Das musikalische Zentrum ist ganz im Sinne Verdis die Lady als treibende Kraft. Hier stellt sich in dieser Serie erstmals Tatiana Serjan an der Wiener Oper vor. Sie kann mit ihrem geraden, klaren Sopran voll und ganz überzeugen. Schon im „Vieni, t’affretta!“ stellt sie eine selbstbewusste, zielstrebige Frau dar und wie sie die zweite Strophe des Brindisi nach der ersten Banquo-Erscheinung wie leicht verunsichert sotto voce ansetzt, das hat Klasse, In der großen Nachtwandelszene weiß sie auch die Stimme fahl zu färben. Eine große Leistung !

Ihr getriebener Ehemann ist George Petean, der als Persönlichkeit ganz im Schatten seiner Frau steht.

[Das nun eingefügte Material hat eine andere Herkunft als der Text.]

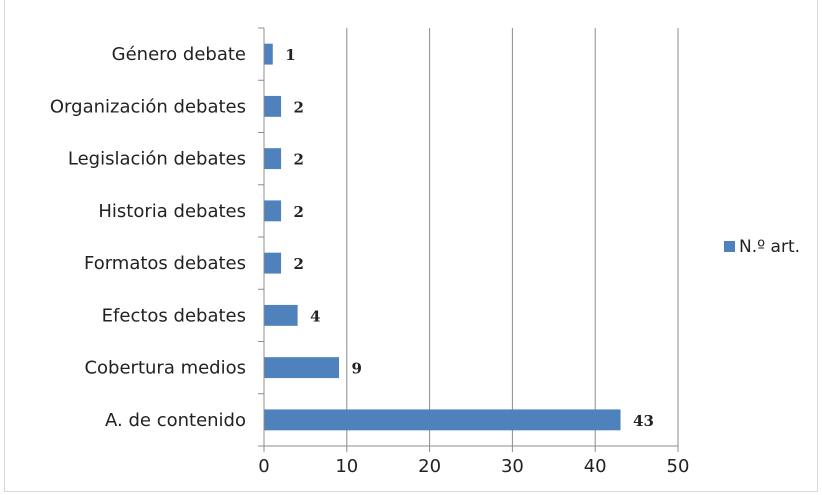  I want to click on category-label: Género debate, so click(179, 54).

Stimmlich muss er manchmal an seine Grenzen gehen, aber die große Arie singt er sehr kultiviert mit einem wunderbaren Pianoschluss. Neben den beiden Hauptpartien gibt es noch zwei Rollen, die jeweils eine große Arie zu singen haben und ansonsten eher Randfiguren bleiben. Feruccio Furlanetto nutzt seine Arie zur Demonstration der italienischen Gesangstradition, während Jorge de Leon als Macduff sich hier mit großem Vibrato, rhythmischen Unsicherheiten und verquollenen Tönen der Gesangslinie entlang hangelt und glaubt mit einem lauten, langgehaltenen Spitzenton allen Anforderungen an einen Tenor Genüge zu leisten. Jedenfalls ist es nicht überraschend, dass der Nachfolger Malcolm heißt, denn sein tenoraler Kollege Jinxu Xiahou sticht ihn in allen Punkten aus. Als aktive Sparmaßnahme sind alle kleinen Basspartien (Diener, Bote und Arzt) in eine Partie zusammengefasst, die im Programmheft als Spion bezeichnet wird. Für oder gegen wen er spioniert, ist allerdings nicht erkennbar. Allerdings steht mit Jongmin Park ein Sänger auf der Bühne, den ich gerne auch einmal in der großen Basspartie hören würde. Donna Ellen als Kammerfrau entgeht dem Schicksal, mehrere Partien singen zu müssen, da das Werk keine weitere Frauenrolle aufweist.

Eine große Aufgabe in diesem Werk hat der von Thomas Lang einstudierte Chor, der diese auch weitestgehend zufriedenstellend löst. Alain Altinoglu am Pult reizt vielleicht nicht alle von Verdi geforderten, extremen dynamischen Wechsel zwischen Vierfachforte und Pianissimo aus, unterstützt aber die düstere Stimmung des Werkes und ist den Sängern ein aufmerksamer Partner.